::: Source records
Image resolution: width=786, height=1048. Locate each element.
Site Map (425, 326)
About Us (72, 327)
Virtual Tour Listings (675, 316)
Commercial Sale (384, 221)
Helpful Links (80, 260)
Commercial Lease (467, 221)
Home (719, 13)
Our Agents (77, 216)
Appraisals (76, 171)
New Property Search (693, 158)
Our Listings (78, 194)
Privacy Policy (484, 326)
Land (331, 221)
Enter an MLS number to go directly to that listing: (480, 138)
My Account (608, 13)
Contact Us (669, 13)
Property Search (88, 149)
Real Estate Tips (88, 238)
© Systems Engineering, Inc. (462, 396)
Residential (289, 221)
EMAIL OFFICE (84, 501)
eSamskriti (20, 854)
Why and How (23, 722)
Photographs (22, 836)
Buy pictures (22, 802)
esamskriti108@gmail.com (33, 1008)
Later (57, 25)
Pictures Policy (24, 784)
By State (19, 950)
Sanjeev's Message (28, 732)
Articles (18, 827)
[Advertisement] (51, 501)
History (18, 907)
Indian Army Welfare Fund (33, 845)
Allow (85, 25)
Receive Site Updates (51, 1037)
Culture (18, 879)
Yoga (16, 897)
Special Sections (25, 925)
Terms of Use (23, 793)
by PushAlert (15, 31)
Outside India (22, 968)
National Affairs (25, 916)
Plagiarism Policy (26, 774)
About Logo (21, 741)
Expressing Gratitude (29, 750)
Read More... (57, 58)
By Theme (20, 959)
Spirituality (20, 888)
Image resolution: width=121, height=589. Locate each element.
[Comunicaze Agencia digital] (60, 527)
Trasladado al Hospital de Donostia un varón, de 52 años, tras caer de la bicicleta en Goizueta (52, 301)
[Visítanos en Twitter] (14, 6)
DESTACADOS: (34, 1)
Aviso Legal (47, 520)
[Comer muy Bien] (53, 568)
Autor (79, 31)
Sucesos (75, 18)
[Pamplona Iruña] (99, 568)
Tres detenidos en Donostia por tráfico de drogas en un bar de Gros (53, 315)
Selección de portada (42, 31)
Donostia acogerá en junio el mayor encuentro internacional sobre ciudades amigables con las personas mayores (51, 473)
::::::
Give every one of the entries above as a Markdown table with the columns Row and Line. Number each row and leave out any blank lines.

» Final result
| Row | Line |
|---|---|
| 1 | Image resolution: width=786, height=1048. Locate each element. |
| 2 | Site Map (425, 326) |
| 3 | About Us (72, 327) |
| 4 | Virtual Tour Listings (675, 316) |
| 5 | Commercial Sale (384, 221) |
| 6 | Helpful Links (80, 260) |
| 7 | Commercial Lease (467, 221) |
| 8 | Home (719, 13) |
| 9 | Our Agents (77, 216) |
| 10 | Appraisals (76, 171) |
| 11 | New Property Search (693, 158) |
| 12 | Our Listings (78, 194) |
| 13 | Privacy Policy (484, 326) |
| 14 | Land (331, 221) |
| 15 | Enter an MLS number to go directly to that listing: (480, 138) |
| 16 | My Account (608, 13) |
| 17 | Contact Us (669, 13) |
| 18 | Property Search (88, 149) |
| 19 | Real Estate Tips (88, 238) |
| 20 | © Systems Engineering, Inc. (462, 396) |
| 21 | Residential (289, 221) |
| 22 | EMAIL OFFICE (84, 501) |
| 23 | eSamskriti (20, 854) |
| 24 | Why and How (23, 722) |
| 25 | Photographs (22, 836) |
| 26 | Buy pictures (22, 802) |
| 27 | esamskriti108@gmail.com (33, 1008) |
| 28 | Later (57, 25) |
| 29 | Pictures Policy (24, 784) |
| 30 | By State (19, 950) |
| 31 | Sanjeev's Message (28, 732) |
| 32 | Articles (18, 827) |
| 33 | [Advertisement] (51, 501) |
| 34 | History (18, 907) |
| 35 | Indian Army Welfare Fund (33, 845) |
| 36 | Allow (85, 25) |
| 37 | Receive Site Updates (51, 1037) |
| 38 | Culture (18, 879) |
| 39 | Yoga (16, 897) |
| 40 | Special Sections (25, 925) |
| 41 | Terms of Use (23, 793) |
| 42 | by PushAlert (15, 31) |
| 43 | Outside India (22, 968) |
| 44 | National Affairs (25, 916) |
| 45 | Plagiarism Policy (26, 774) |
| 46 | About Logo (21, 741) |
| 47 | Expressing Gratitude (29, 750) |
| 48 | Read More... (57, 58) |
| 49 | By Theme (20, 959) |
| 50 | Spirituality (20, 888) |
| 51 | Image resolution: width=121, height=589. Locate each element. |
| 52 | [Comunicaze Agencia digital] (60, 527) |
| 53 | Trasladado al Hospital de Donostia un varón, de 52 años, tras caer de la bicicleta en Goizueta (52, 301) |
| 54 | [Visítanos en Twitter] (14, 6) |
| 55 | DESTACADOS: (34, 1) |
| 56 | Aviso Legal (47, 520) |
| 57 | [Comer muy Bien] (53, 568) |
| 58 | Autor (79, 31) |
| 59 | Sucesos (75, 18) |
| 60 | [Pamplona Iruña] (99, 568) |
| 61 | Tres detenidos en Donostia por tráfico de drogas en un bar de Gros (53, 315) |
| 62 | Selección de portada (42, 31) |
| 63 | Donostia acogerá en junio el mayor encuentro internacional sobre ciudades amigables con las personas mayores (51, 473) |